◆ **Task to carry out**
Leave out the pictures and repeat exactly the lines from the one containing "Screen dimensions: 404x252" through the final line of the listing below.

◆ **Input**
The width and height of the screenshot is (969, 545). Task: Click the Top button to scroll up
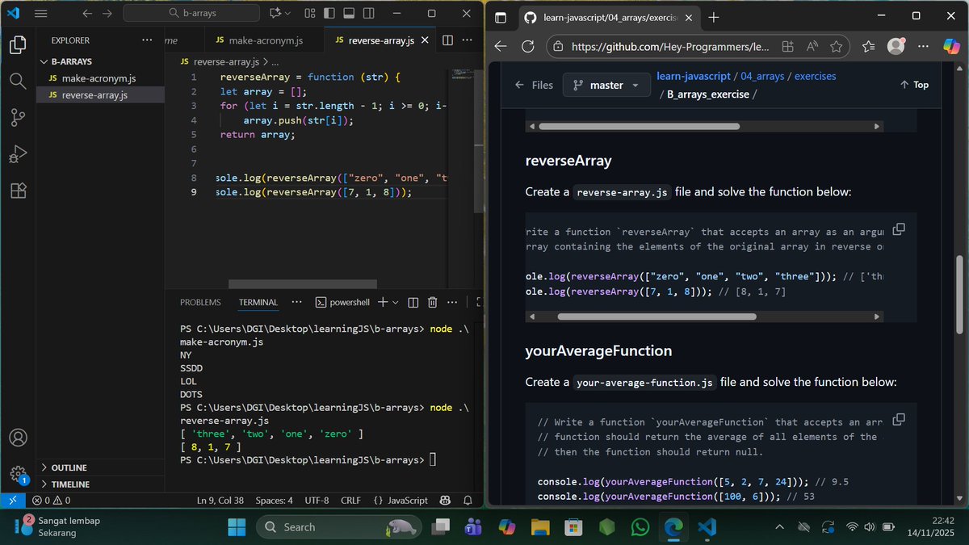tap(913, 84)
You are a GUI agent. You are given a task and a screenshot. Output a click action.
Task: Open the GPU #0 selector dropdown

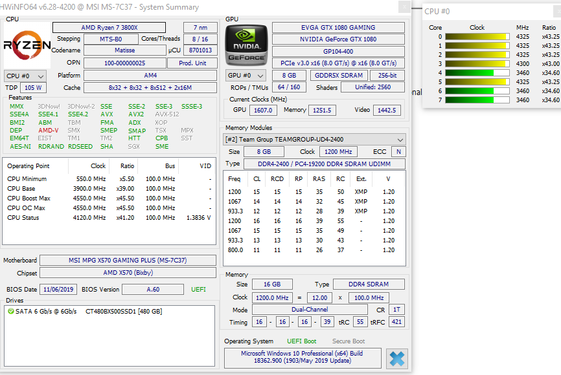pos(246,76)
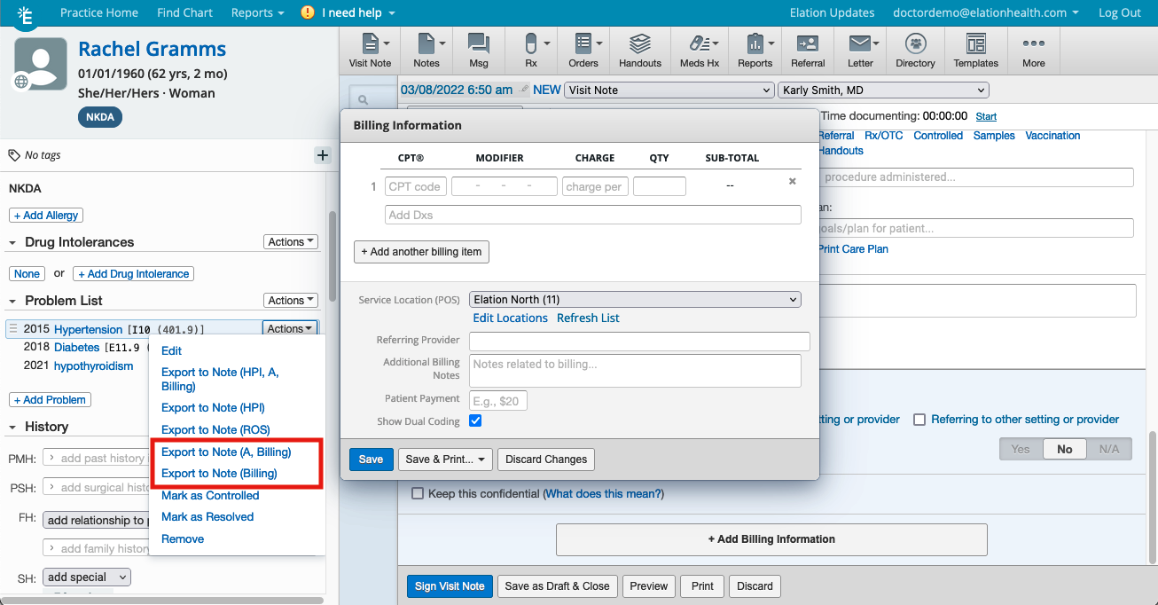The height and width of the screenshot is (605, 1158).
Task: Click the Templates toolbar icon
Action: (975, 51)
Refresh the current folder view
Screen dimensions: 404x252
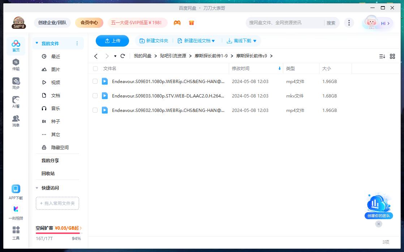tap(123, 56)
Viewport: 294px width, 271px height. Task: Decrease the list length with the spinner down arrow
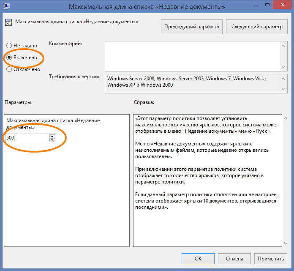[x=52, y=140]
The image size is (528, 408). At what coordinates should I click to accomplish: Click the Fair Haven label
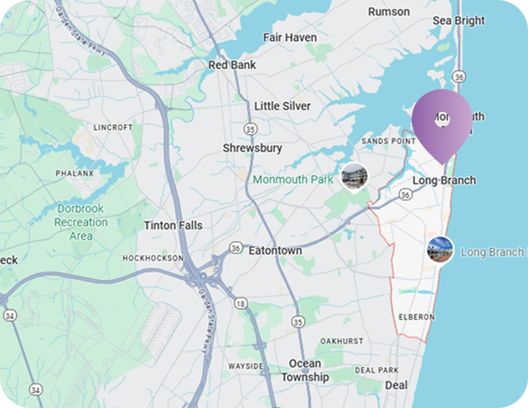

◆ **Response to this exercise**
Screen dimensions: 404x252
tap(123, 56)
Viewport: 294px width, 271px height. Task: Decrease the list length with the spinner down arrow
[x=52, y=140]
The image size is (528, 408). At what coordinates should I click to accomplish: Click the Fair Haven label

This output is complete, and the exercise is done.